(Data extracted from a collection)
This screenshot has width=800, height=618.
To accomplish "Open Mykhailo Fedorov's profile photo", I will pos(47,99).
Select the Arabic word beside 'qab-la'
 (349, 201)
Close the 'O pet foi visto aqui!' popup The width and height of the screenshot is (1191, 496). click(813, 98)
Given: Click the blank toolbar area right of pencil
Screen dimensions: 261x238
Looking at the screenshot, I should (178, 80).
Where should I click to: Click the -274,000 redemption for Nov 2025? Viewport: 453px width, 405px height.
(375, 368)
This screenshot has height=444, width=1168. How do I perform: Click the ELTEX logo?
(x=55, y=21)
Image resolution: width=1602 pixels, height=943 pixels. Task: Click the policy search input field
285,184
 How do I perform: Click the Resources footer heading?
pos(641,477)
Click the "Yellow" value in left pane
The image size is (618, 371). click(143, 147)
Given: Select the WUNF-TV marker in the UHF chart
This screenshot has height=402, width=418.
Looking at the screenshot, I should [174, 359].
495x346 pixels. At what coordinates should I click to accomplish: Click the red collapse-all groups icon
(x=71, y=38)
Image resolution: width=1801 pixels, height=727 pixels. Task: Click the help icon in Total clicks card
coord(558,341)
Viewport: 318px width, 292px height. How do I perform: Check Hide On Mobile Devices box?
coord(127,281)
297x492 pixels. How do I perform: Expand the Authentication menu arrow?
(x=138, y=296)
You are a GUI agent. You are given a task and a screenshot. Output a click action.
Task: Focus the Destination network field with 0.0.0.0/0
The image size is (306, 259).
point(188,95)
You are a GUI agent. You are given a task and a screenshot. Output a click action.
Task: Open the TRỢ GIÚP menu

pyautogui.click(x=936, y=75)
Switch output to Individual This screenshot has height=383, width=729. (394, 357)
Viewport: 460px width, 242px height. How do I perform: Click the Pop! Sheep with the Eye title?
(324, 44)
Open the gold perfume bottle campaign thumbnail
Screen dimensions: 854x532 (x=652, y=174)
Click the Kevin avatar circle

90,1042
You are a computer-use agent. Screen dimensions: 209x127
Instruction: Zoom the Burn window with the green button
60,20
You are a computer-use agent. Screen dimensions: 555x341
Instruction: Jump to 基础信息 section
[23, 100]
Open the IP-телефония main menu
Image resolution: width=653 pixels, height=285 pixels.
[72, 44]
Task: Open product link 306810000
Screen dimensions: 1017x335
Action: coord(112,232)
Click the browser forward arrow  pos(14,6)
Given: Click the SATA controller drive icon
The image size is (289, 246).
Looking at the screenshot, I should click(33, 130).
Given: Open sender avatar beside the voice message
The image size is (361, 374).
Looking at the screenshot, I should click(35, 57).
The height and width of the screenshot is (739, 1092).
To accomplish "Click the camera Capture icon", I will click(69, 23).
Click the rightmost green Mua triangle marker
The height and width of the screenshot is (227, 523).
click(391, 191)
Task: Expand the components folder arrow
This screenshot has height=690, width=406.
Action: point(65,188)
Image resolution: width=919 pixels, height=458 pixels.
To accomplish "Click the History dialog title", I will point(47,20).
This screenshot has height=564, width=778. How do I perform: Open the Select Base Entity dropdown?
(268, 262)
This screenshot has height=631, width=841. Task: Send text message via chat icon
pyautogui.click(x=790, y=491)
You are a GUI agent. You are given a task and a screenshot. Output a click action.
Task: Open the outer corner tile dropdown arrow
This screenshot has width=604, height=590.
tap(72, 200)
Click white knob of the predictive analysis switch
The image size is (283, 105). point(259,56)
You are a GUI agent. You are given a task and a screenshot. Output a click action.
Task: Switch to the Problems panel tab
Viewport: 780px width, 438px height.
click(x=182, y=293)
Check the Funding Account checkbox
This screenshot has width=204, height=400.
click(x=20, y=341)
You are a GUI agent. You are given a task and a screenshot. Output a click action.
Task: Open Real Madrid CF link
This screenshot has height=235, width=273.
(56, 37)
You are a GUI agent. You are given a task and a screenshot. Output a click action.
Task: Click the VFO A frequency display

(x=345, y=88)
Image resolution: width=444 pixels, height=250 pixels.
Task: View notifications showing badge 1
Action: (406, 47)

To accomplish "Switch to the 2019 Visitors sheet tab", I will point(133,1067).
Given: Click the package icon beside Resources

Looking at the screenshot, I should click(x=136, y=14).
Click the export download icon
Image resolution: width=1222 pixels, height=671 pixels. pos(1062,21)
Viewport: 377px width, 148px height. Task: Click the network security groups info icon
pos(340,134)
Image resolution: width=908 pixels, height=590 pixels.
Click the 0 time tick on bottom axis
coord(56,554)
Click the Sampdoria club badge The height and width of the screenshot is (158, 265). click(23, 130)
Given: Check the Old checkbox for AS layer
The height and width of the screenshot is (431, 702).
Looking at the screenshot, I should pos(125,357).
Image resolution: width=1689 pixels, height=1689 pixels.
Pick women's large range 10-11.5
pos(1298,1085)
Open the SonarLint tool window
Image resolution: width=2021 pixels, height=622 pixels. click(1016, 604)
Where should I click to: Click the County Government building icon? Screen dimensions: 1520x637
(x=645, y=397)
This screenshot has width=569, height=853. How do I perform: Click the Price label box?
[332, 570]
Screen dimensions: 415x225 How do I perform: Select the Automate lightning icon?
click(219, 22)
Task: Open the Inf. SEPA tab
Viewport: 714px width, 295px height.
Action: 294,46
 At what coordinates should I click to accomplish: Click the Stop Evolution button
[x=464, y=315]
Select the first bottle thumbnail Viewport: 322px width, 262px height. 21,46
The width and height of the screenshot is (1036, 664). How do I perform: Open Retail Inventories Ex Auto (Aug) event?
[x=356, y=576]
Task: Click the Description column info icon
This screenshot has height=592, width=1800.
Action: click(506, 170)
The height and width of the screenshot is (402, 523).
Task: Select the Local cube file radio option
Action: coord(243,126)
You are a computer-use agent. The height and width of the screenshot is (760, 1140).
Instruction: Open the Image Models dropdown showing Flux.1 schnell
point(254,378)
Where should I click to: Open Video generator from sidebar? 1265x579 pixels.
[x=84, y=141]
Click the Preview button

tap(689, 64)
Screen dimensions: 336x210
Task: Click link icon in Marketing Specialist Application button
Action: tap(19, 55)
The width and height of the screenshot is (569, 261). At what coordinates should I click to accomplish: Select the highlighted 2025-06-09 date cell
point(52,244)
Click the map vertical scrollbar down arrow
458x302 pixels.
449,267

#### HOW TO COMPLETE THIS TASK
Write out all of the records above exactly as they appear.

#### SOLUTION TO THIS EXERCISE
This screenshot has width=800, height=618.
To accomplish "Open Mykhailo Fedorov's profile photo", I will pos(47,99).
Select the Arabic word beside 'qab-la'
 (349, 201)
Close the 'O pet foi visto aqui!' popup The width and height of the screenshot is (1191, 496). click(813, 98)
Given: Click the blank toolbar area right of pencil
Screen dimensions: 261x238
Looking at the screenshot, I should (178, 80).
Where should I click to: Click the -274,000 redemption for Nov 2025? Viewport: 453px width, 405px height.
(375, 368)
This screenshot has height=444, width=1168. How do I perform: Click the ELTEX logo?
(x=55, y=21)
Image resolution: width=1602 pixels, height=943 pixels. Task: Click the policy search input field
285,184
 How do I perform: Click the Resources footer heading?
pos(641,477)
Click the "Yellow" value in left pane
The image size is (618, 371). click(143, 147)
Given: Select the WUNF-TV marker in the UHF chart
This screenshot has height=402, width=418.
Looking at the screenshot, I should [174, 359].
495x346 pixels. At what coordinates should I click to accomplish: Click the red collapse-all groups icon
(x=71, y=38)
Image resolution: width=1801 pixels, height=727 pixels. Task: Click the help icon in Total clicks card
coord(558,341)
Viewport: 318px width, 292px height. How do I perform: Check Hide On Mobile Devices box?
coord(127,281)
297x492 pixels. How do I perform: Expand the Authentication menu arrow?
(x=138, y=296)
You are a GUI agent. You are given a task and a screenshot. Output a click action.
Task: Focus the Destination network field with 0.0.0.0/0
The image size is (306, 259).
point(188,95)
You are a GUI agent. You are given a task and a screenshot. Output a click action.
Task: Open the TRỢ GIÚP menu

pyautogui.click(x=936, y=75)
Switch output to Individual This screenshot has height=383, width=729. (394, 357)
Viewport: 460px width, 242px height. How do I perform: Click the Pop! Sheep with the Eye title?
(324, 44)
Open the gold perfume bottle campaign thumbnail
Screen dimensions: 854x532 (x=652, y=174)
Click the Kevin avatar circle

90,1042
You are a computer-use agent. Screen dimensions: 209x127
Instruction: Zoom the Burn window with the green button
60,20
You are a computer-use agent. Screen dimensions: 555x341
Instruction: Jump to 基础信息 section
[23, 100]
Open the IP-телефония main menu
Image resolution: width=653 pixels, height=285 pixels.
[72, 44]
Task: Open product link 306810000
Screen dimensions: 1017x335
Action: coord(112,232)
Click the browser forward arrow  pos(14,6)
Given: Click the SATA controller drive icon
The image size is (289, 246).
Looking at the screenshot, I should click(33, 130).
Given: Open sender avatar beside the voice message
The image size is (361, 374).
Looking at the screenshot, I should click(35, 57).
The height and width of the screenshot is (739, 1092).
To accomplish "Click the camera Capture icon", I will click(69, 23).
Click the rightmost green Mua triangle marker
The height and width of the screenshot is (227, 523).
click(391, 191)
Task: Expand the components folder arrow
This screenshot has height=690, width=406.
Action: point(65,188)
Image resolution: width=919 pixels, height=458 pixels.
To accomplish "Click the History dialog title", I will point(47,20).
This screenshot has height=564, width=778. How do I perform: Open the Select Base Entity dropdown?
(268, 262)
This screenshot has height=631, width=841. Task: Send text message via chat icon
pyautogui.click(x=790, y=491)
You are a GUI agent. You are given a task and a screenshot. Output a click action.
Task: Open the outer corner tile dropdown arrow
This screenshot has width=604, height=590.
tap(72, 200)
Click white knob of the predictive analysis switch
The image size is (283, 105). point(259,56)
You are a GUI agent. You are given a task and a screenshot. Output a click action.
Task: Switch to the Problems panel tab
Viewport: 780px width, 438px height.
click(x=182, y=293)
Check the Funding Account checkbox
This screenshot has width=204, height=400.
click(x=20, y=341)
You are a GUI agent. You are given a task and a screenshot. Output a click action.
Task: Open Real Madrid CF link
This screenshot has height=235, width=273.
(56, 37)
You are a GUI agent. You are given a task and a screenshot. Output a click action.
Task: Click the VFO A frequency display

(x=345, y=88)
Image resolution: width=444 pixels, height=250 pixels.
Task: View notifications showing badge 1
Action: (406, 47)

To accomplish "Switch to the 2019 Visitors sheet tab", I will point(133,1067).
Given: Click the package icon beside Resources

Looking at the screenshot, I should click(x=136, y=14).
Click the export download icon
Image resolution: width=1222 pixels, height=671 pixels. pos(1062,21)
Viewport: 377px width, 148px height. Task: Click the network security groups info icon
pos(340,134)
Image resolution: width=908 pixels, height=590 pixels.
Click the 0 time tick on bottom axis
coord(56,554)
Click the Sampdoria club badge The height and width of the screenshot is (158, 265). click(23, 130)
Given: Check the Old checkbox for AS layer
The height and width of the screenshot is (431, 702).
Looking at the screenshot, I should pos(125,357).
Image resolution: width=1689 pixels, height=1689 pixels.
Pick women's large range 10-11.5
pos(1298,1085)
Open the SonarLint tool window
Image resolution: width=2021 pixels, height=622 pixels. click(1016, 604)
Where should I click to: Click the County Government building icon? Screen dimensions: 1520x637
(x=645, y=397)
This screenshot has width=569, height=853. How do I perform: Click the Price label box?
[332, 570]
Screen dimensions: 415x225 How do I perform: Select the Automate lightning icon?
click(219, 22)
Task: Open the Inf. SEPA tab
Viewport: 714px width, 295px height.
Action: 294,46
 At what coordinates should I click to accomplish: Click the Stop Evolution button
[x=464, y=315]
Select the first bottle thumbnail Viewport: 322px width, 262px height. 21,46
The width and height of the screenshot is (1036, 664). How do I perform: Open Retail Inventories Ex Auto (Aug) event?
[x=356, y=576]
Task: Click the Description column info icon
This screenshot has height=592, width=1800.
Action: click(506, 170)
The height and width of the screenshot is (402, 523).
Task: Select the Local cube file radio option
Action: coord(243,126)
You are a computer-use agent. The height and width of the screenshot is (760, 1140).
Instruction: Open the Image Models dropdown showing Flux.1 schnell
point(254,378)
Where should I click to: Open Video generator from sidebar? 1265x579 pixels.
[x=84, y=141]
Click the Preview button

tap(689, 64)
Screen dimensions: 336x210
Task: Click link icon in Marketing Specialist Application button
Action: tap(19, 55)
The width and height of the screenshot is (569, 261). At what coordinates should I click to accomplish: Select the highlighted 2025-06-09 date cell
point(52,244)
Click the map vertical scrollbar down arrow
458x302 pixels.
449,267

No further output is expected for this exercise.